- Exercise requirements: Copy out, unchanged, the lines of the records from the one containing "The width and height of the screenshot is (518, 292)." through the last line of the records, with both of those lines included.

Entries for locating words and elements:
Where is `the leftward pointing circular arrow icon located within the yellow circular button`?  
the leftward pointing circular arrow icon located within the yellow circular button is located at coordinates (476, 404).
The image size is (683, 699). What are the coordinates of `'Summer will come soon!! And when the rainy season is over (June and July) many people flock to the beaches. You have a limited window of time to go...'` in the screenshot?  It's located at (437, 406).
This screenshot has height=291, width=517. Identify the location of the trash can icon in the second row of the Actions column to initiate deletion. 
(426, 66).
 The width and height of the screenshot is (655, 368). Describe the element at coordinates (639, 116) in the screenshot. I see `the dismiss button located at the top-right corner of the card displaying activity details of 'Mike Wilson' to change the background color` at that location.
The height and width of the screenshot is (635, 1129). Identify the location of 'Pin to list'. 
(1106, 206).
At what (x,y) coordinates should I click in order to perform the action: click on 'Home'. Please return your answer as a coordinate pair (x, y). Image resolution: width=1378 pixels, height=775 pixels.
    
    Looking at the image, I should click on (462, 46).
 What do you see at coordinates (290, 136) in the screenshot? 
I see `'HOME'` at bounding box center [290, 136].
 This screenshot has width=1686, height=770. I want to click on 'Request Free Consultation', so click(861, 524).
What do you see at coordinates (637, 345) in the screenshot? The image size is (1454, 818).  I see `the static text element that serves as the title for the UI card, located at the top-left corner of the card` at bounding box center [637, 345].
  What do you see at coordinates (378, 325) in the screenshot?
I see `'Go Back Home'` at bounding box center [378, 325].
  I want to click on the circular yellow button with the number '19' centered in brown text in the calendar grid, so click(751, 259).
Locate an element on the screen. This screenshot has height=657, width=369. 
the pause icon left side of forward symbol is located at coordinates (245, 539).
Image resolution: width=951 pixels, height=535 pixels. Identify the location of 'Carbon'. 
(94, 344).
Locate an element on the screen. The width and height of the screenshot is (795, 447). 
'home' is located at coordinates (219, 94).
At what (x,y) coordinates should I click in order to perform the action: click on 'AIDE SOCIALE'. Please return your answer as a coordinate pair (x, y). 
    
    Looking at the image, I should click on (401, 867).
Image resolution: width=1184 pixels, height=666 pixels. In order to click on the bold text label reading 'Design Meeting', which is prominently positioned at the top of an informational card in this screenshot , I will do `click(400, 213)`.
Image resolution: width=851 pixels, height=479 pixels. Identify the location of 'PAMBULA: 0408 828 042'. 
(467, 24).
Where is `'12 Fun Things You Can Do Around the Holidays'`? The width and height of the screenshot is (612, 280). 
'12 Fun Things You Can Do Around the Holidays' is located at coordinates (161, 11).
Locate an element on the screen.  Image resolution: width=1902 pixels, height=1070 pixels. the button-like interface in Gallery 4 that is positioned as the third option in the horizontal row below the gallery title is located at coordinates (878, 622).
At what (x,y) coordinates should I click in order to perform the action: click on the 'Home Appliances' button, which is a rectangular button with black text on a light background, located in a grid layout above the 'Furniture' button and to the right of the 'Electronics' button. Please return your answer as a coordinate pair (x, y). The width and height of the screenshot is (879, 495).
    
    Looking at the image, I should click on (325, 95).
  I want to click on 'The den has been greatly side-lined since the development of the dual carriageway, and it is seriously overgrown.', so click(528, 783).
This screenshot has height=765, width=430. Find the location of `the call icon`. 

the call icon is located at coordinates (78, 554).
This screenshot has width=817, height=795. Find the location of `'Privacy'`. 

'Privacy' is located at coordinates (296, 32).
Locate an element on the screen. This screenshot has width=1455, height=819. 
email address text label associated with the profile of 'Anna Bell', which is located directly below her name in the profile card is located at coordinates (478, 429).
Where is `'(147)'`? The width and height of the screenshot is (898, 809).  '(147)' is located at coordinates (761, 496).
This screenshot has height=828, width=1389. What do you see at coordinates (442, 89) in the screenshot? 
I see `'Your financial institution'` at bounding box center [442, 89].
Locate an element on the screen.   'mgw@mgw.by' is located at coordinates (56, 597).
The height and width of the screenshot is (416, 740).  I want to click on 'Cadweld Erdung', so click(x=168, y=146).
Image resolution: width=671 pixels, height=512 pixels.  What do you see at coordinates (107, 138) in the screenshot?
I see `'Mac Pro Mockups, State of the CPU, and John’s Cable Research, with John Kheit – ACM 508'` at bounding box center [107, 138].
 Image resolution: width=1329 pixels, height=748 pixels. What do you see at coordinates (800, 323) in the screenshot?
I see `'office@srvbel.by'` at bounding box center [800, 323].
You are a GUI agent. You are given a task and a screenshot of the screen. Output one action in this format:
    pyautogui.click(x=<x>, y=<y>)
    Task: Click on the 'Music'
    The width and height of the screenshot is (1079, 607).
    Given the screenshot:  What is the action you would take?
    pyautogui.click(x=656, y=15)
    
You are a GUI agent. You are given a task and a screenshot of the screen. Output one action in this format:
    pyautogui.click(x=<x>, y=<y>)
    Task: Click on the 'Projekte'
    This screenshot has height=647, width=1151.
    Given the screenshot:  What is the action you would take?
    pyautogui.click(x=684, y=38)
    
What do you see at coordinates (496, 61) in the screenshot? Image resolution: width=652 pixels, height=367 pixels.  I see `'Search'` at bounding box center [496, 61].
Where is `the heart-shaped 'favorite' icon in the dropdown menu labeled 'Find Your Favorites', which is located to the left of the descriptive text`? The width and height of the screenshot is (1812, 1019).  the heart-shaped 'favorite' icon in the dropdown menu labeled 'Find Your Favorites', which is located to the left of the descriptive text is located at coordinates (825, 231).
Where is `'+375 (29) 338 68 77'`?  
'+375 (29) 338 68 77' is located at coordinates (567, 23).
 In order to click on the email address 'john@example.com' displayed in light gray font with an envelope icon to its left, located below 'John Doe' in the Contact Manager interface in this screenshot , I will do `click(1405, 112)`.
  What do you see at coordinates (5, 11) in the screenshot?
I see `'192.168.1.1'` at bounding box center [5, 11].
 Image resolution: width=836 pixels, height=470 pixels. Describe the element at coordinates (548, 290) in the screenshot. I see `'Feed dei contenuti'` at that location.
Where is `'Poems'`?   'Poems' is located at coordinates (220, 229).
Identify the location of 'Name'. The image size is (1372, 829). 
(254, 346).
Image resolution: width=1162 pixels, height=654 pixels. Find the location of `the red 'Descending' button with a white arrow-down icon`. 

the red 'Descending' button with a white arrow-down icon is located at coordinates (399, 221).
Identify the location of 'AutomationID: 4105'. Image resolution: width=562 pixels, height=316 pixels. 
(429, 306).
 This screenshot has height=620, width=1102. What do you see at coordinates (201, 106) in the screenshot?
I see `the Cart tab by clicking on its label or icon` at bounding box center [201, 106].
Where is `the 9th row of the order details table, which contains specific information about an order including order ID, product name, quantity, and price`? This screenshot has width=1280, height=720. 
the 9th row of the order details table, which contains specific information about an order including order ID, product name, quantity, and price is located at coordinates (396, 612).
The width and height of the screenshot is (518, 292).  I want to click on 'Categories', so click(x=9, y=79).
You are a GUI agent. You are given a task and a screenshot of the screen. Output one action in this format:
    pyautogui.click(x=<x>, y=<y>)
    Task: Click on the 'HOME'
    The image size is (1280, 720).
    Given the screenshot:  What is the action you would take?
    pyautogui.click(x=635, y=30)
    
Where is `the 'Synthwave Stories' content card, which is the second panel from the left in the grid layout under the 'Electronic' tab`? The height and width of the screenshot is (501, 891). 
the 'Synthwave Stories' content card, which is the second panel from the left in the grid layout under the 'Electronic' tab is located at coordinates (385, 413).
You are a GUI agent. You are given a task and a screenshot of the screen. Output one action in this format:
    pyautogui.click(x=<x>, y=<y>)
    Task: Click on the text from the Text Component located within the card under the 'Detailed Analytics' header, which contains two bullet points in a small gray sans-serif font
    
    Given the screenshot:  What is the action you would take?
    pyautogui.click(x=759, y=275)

- Expected output:
The width and height of the screenshot is (518, 292).  I want to click on 'Categories', so click(x=9, y=79).
You are a GUI agent. You are given a task and a screenshot of the screen. Output one action in this format:
    pyautogui.click(x=<x>, y=<y>)
    Task: Click on the 'HOME'
    The image size is (1280, 720).
    Given the screenshot:  What is the action you would take?
    pyautogui.click(x=635, y=30)
    
Where is `the 'Synthwave Stories' content card, which is the second panel from the left in the grid layout under the 'Electronic' tab`? The height and width of the screenshot is (501, 891). 
the 'Synthwave Stories' content card, which is the second panel from the left in the grid layout under the 'Electronic' tab is located at coordinates (385, 413).
You are a GUI agent. You are given a task and a screenshot of the screen. Output one action in this format:
    pyautogui.click(x=<x>, y=<y>)
    Task: Click on the text from the Text Component located within the card under the 'Detailed Analytics' header, which contains two bullet points in a small gray sans-serif font
    
    Given the screenshot:  What is the action you would take?
    pyautogui.click(x=759, y=275)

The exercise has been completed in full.